--- START Dataset records ---

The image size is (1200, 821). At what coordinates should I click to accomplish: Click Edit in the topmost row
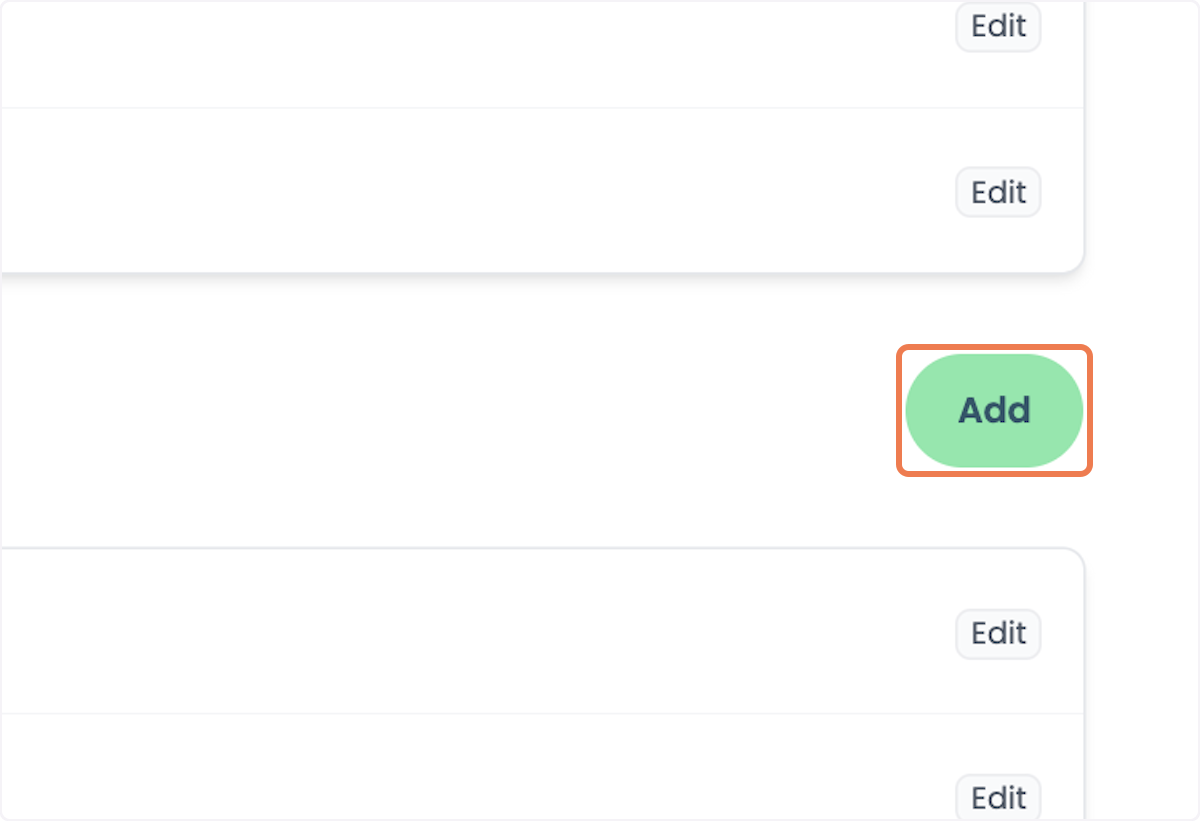click(x=998, y=27)
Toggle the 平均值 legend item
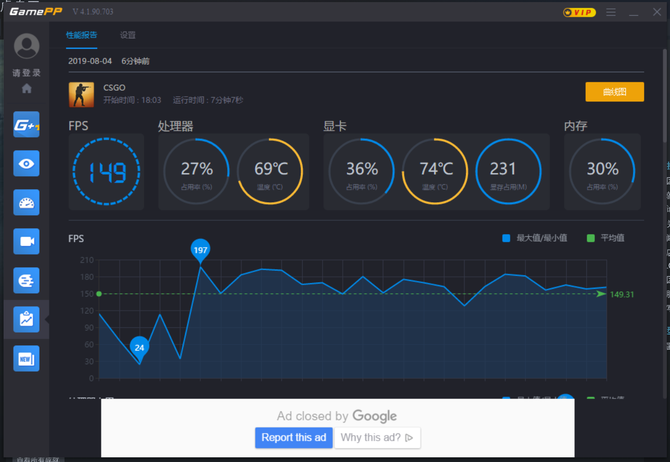This screenshot has width=670, height=462. 605,238
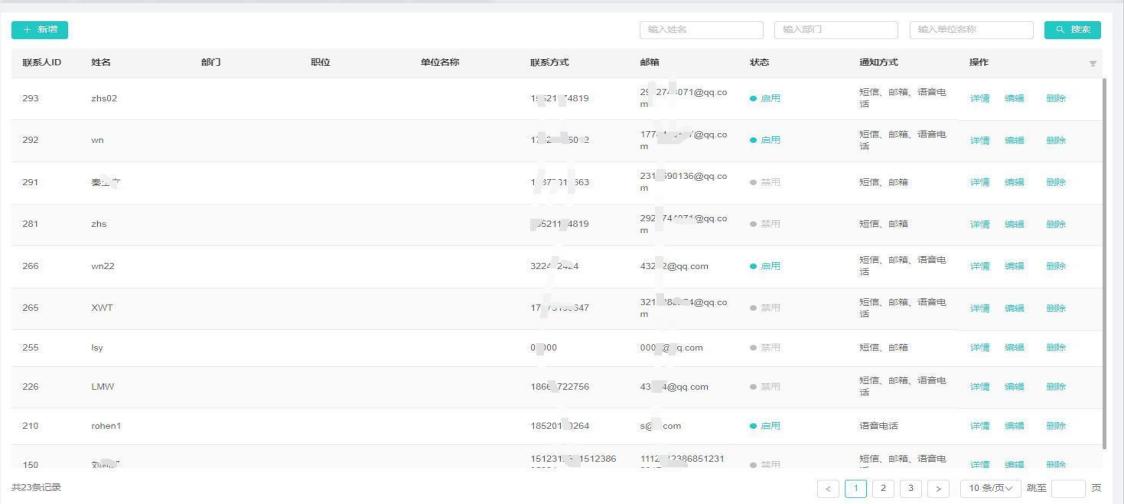1124x504 pixels.
Task: Open the 10条/页 page size dropdown
Action: [991, 488]
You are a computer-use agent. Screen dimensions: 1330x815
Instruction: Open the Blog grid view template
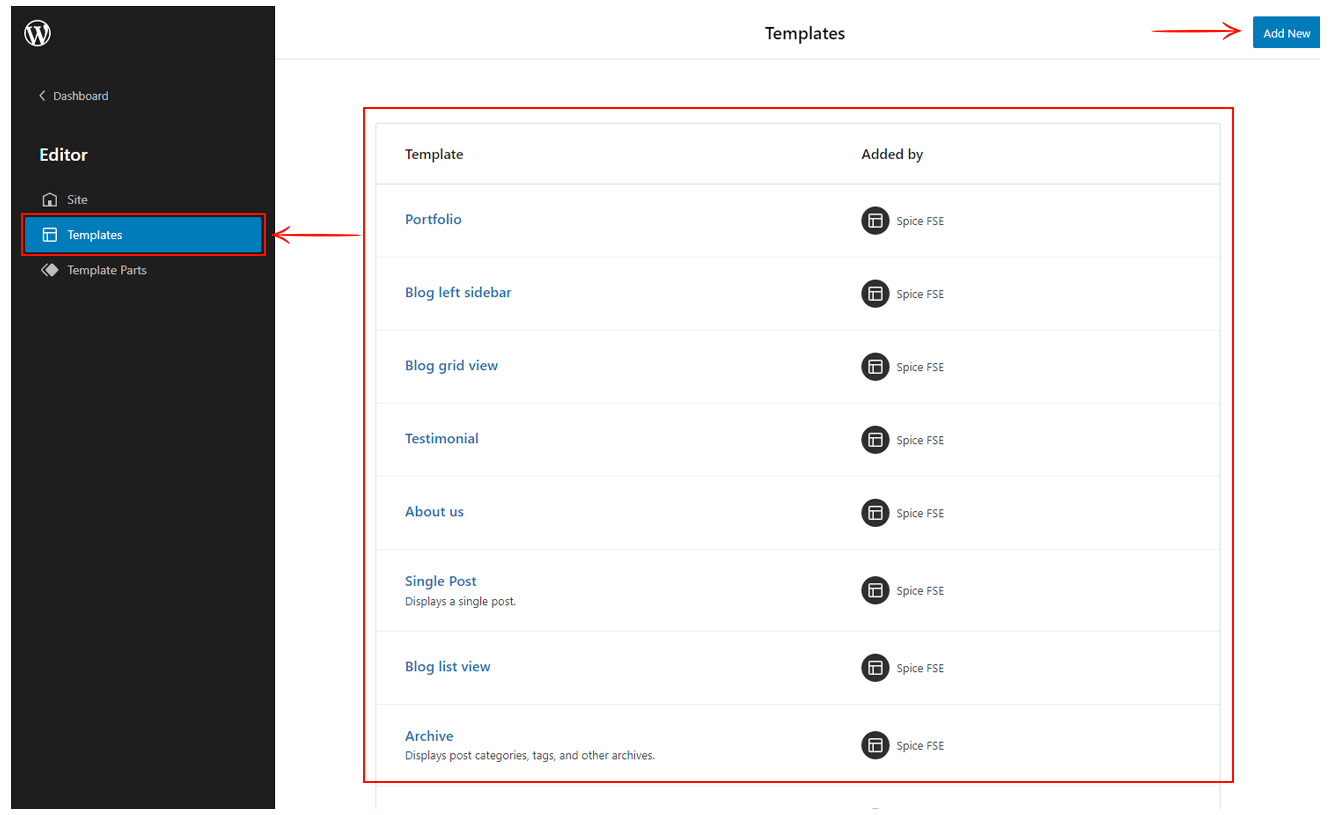(451, 365)
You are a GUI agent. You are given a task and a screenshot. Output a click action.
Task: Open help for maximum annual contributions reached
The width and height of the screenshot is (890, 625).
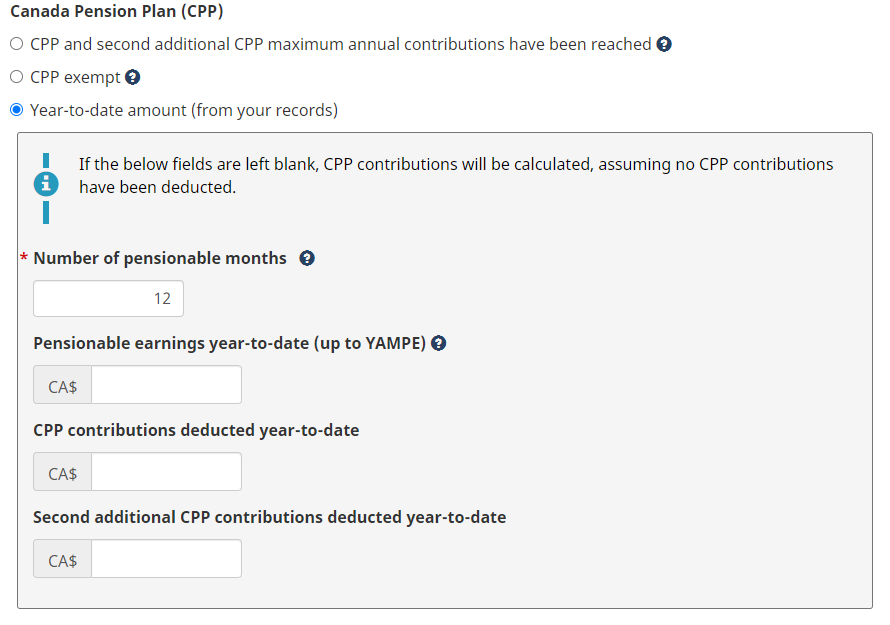coord(664,44)
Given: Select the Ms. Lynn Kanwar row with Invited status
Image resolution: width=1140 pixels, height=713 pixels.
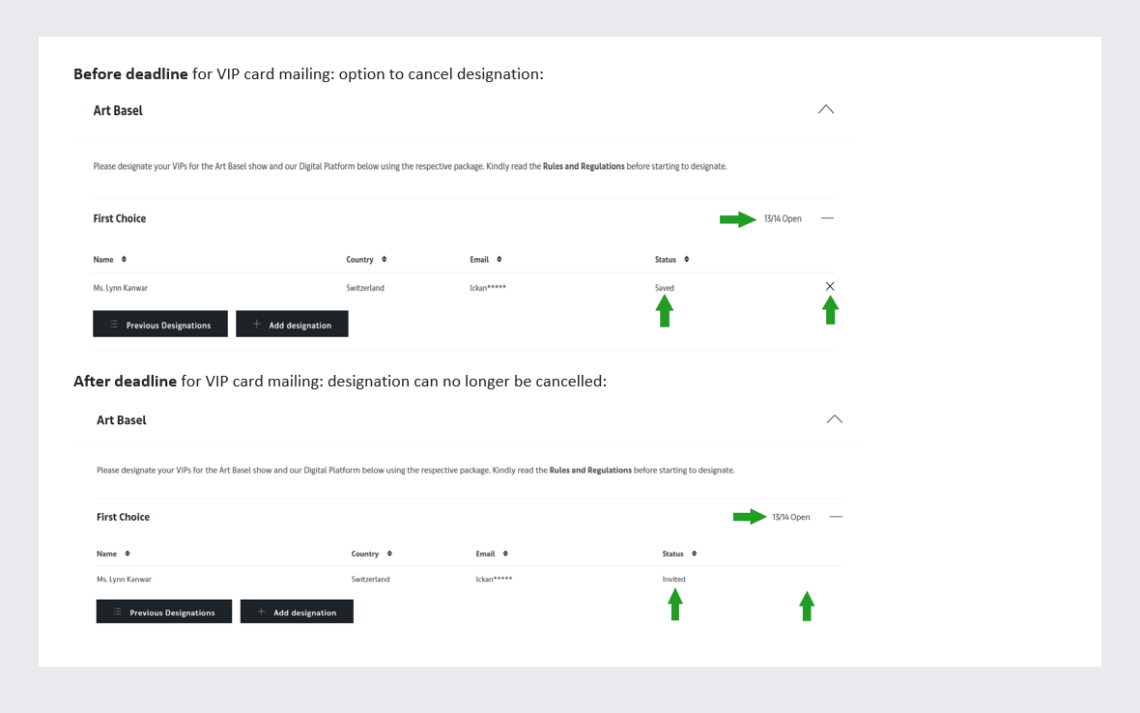Looking at the screenshot, I should [x=470, y=579].
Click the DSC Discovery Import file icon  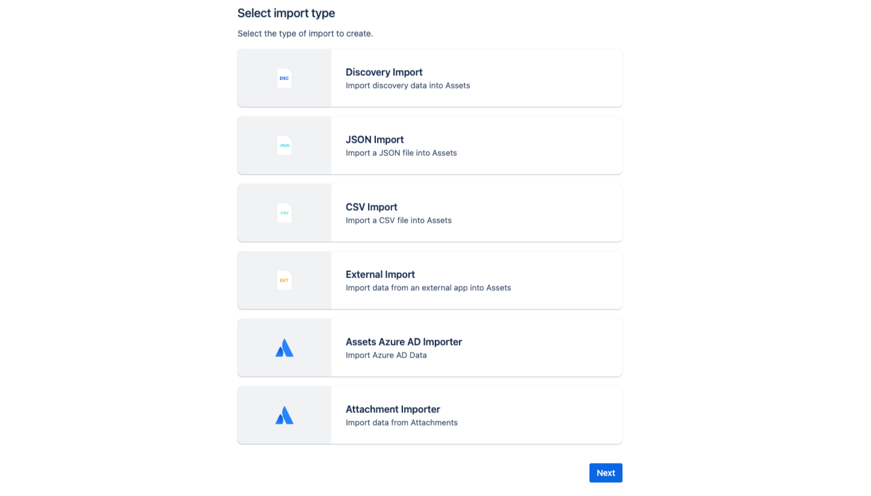click(x=284, y=78)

--- END Dataset records ---

Stated task – Count the lines in the rows above that contain the string "size", matching uppercase and lowercase exactly. Reply with the number alone.

Solution for this task – 2